Описанная Туган-Барановским «двойная эксплуатация» производителя и потребителя, может быть, и делала ситуацию более «благоприятной» для иностранного предпринимателя, но не могла не сдерживать развитие внутреннего рынка со всеми вытекающими отсюда последствиями. Как удавалось поддерживать завышенные цены на протяжении почти двух десятилетий при бурном росте промышленности? Страна развивалась, но внешнеполитическая и внутренняя социальная напряженность росли быстрее, чем национальная экономика. Вопреки мнению Туган-Барановского, главным источником сверхприбылей было не крестьянство, а правительство. Гигантские заимствования российского правительства на парижском и других финансовых рынках имели самое прямое отношение к прибылям западных предпринимателей. Государственный долг рос, поскольку нужно было оплачивать огромные правительственные заказы, привлекавшие иностранный капитал. Одновременно нужно было, не сокращая государственных заказов, поддерживать «крепкий рубль». Правительству приходилось усиливать финансовый пресс, заставляя население оплачивать развитие. Крестьянство действительно субсидировало строившуюся на западные деньги промышленность, но не столько при покупке товаров, сколько при оплате податей в казну. Поскольку этих денег все равно не хватало, нужны были новые кредиты. В итоге России приходилось расплачиваться дважды – выплачивая дивиденды иностранным инвесторам и погашая государственные долги, из которых были выплачены эти прибыли.

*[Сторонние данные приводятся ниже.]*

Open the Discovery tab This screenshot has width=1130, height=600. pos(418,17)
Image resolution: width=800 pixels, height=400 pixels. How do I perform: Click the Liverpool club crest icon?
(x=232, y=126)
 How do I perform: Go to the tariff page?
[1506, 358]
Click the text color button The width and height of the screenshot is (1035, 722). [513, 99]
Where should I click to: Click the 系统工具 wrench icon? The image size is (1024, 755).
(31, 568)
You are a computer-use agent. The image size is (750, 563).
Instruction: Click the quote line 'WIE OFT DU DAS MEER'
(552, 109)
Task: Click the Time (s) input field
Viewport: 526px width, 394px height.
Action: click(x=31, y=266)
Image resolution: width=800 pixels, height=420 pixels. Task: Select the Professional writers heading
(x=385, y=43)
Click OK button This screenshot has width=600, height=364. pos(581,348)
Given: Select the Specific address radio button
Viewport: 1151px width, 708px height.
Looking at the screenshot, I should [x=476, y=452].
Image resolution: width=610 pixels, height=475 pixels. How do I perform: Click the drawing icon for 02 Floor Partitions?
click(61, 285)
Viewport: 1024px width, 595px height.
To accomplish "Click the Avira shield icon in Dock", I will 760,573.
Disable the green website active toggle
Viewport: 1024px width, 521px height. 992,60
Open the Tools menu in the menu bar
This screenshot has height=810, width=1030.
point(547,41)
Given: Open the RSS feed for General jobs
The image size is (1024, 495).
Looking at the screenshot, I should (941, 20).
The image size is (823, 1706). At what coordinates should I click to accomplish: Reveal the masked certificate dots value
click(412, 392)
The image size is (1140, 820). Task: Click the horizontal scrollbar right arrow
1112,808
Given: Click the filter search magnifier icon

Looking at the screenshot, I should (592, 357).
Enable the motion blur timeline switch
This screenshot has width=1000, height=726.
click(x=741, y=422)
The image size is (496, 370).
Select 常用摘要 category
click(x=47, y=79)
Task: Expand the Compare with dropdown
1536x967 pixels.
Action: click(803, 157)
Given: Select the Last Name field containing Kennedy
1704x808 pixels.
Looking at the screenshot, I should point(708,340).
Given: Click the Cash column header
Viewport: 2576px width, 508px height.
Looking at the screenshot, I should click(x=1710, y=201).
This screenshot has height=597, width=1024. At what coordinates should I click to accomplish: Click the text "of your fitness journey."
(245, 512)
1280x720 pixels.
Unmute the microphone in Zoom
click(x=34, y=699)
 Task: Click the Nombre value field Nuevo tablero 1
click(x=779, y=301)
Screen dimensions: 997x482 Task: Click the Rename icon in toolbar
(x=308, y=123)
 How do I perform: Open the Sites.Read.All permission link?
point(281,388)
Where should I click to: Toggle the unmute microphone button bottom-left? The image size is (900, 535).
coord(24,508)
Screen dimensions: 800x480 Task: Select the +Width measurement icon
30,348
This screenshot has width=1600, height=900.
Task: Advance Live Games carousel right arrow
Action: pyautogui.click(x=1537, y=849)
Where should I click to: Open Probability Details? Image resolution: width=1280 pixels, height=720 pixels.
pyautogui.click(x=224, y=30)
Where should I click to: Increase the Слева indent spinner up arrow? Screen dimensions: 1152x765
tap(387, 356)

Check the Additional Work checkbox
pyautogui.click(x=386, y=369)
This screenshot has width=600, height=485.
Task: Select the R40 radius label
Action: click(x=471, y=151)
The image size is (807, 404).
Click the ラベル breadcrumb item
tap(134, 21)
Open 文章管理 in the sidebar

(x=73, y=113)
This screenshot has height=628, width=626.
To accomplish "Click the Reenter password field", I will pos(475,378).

Еще современники заметили, что политика привлечения иностранного капитала, проводимая Витте, оборачивалась разорением деревни, которая, в конечном счете, должна была обеспечить средства и для выплаты международного долга, и для строительства железных дорог. Один из петербургских бюрократов ехидно заметил: «Министр финансов – лихой наездник, но конь не выкормлен и замучен – это просто крестьянская лошадка, правда, очень выносливая, но как ее ни шпорить и ни гнать кнутом, быстроты кровной лошади она достигнуть не может» [584]. Стремление «пришпорить» и «подогнать» крестьянскую лошадку породило напряженность, которая, постепенно накапливаясь, создавала предпосылки для социального взрыва. Экономические успехи 1895-1900 годов готовили политические потрясения 1905 года.